Он напрягался, стараясь остановить мелькание предметов, одежд, лиц. От кого-то из этих людей, может быть, начинался их, Жребенцевых, род. Разве вот этот из процессии — простоватый на вид, в лаптях мужичок с самодельными гусельками на боку — не похож на его покойного отца Илью Парамоновича, потомственного пахаря, нежно любившего музыку, мастерившего на досуге скрипицы и балалайки? И есть что-то от мамы, терпеливой и доброй Анны Егоровны, в той, которая с потупленным взором идет в толпе женщин, шевеля губами, творя беззвучную просьбу к Лелю, чтобы были благополучны все ее близкие, весь их род, те, кто живет рядом ныне, и те, кто будет жить после… А кто этот парень — высокий, худой, с ямочкой на упрямо выпяченном подбородке, покашливающий, тихонько пробующий голос, собирающийся запеть? Не сын ли он тех двоих и разве не похож на него он сам, Алексей Жребенцев, артист областной филармонии?..

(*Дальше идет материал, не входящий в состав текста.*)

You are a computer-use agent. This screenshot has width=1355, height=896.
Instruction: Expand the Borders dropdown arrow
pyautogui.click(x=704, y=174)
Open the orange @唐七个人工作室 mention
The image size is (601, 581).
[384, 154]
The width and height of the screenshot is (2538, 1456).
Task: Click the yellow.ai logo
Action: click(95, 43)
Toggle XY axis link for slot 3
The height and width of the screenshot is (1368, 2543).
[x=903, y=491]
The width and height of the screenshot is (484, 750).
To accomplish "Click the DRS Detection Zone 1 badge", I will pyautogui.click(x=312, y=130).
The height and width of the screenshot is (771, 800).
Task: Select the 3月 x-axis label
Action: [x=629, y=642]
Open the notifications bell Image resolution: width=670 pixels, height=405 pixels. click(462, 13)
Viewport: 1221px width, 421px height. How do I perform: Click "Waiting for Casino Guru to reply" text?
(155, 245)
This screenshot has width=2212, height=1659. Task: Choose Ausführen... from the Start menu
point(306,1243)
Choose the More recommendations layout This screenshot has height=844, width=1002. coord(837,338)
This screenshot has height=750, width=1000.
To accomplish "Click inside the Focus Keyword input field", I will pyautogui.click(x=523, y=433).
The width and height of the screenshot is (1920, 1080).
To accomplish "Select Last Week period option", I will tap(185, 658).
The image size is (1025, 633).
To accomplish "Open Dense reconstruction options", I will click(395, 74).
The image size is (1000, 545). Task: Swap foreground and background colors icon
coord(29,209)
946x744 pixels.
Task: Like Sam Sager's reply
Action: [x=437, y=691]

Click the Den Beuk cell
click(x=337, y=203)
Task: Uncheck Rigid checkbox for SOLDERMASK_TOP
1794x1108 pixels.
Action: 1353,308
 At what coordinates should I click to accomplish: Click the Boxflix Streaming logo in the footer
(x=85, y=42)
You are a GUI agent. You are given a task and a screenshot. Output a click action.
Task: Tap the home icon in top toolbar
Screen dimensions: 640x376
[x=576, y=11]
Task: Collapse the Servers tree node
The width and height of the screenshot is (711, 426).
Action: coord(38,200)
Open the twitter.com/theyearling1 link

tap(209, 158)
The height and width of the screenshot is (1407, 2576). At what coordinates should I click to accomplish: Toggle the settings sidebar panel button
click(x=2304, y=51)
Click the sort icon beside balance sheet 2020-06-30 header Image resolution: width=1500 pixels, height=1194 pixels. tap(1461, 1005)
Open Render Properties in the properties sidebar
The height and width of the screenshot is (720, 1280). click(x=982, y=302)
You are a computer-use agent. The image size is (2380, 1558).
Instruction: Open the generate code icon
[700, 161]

— Артист областной филармонии Алексей Жребенцев! — в третий раз объявил его выход Загурский и, не выдержав, закричал: — Это вас, именно вас касается, Алексей Ильич! Вы что, спите? Проснитесь, просим вас все!
Только тут Жребенцев очнулся. Еще раз посмотрел в даль Дивного поля. Ничего там, конечно, не было: ни идолов, ни толп народа, идущих к Лелю. Вместо мужичка с гусельками на боку был председатель Андрей Иванович с его то ли сумкой, то ли планшеткой, вместо женщины, творившей молитву-просьбу, была звеньевая Васильевна, сидевшая на снопах и в грустной рассеянности жевавшая льняной стебелек. И не было никакого парня с ямочкой на подбородке, певца гимнов в честь Леля, был молодой тракторист, прикативший из деревни на своем колеснике с прицепной тележкой, чтобы забрать льняные снопы. На него-то и смотрел Жребенцев, когда пригрезился ему тот, живший десять веков назад…
Оказалось, что отключившийся от действительности Алексей Ильич пропустил мимо ушей и глаз всю первую часть концерта и теперь был должен начинать вторую, целиком отданную ему — выпускнику консерватории, ведущему солисту филармонии и, несомненно, будущей знаменитости. Наверно, так, как и всегда, представил его конферансье — на этот раз старушкам льнянщицам. Аккомпаниатор Марк Груздьев посматривал на Жребенцева не то что с нетерпением, а уже с нескрываемой досадой, сердито встряхивая баян и нажимая на клавиши самого низкого регистра.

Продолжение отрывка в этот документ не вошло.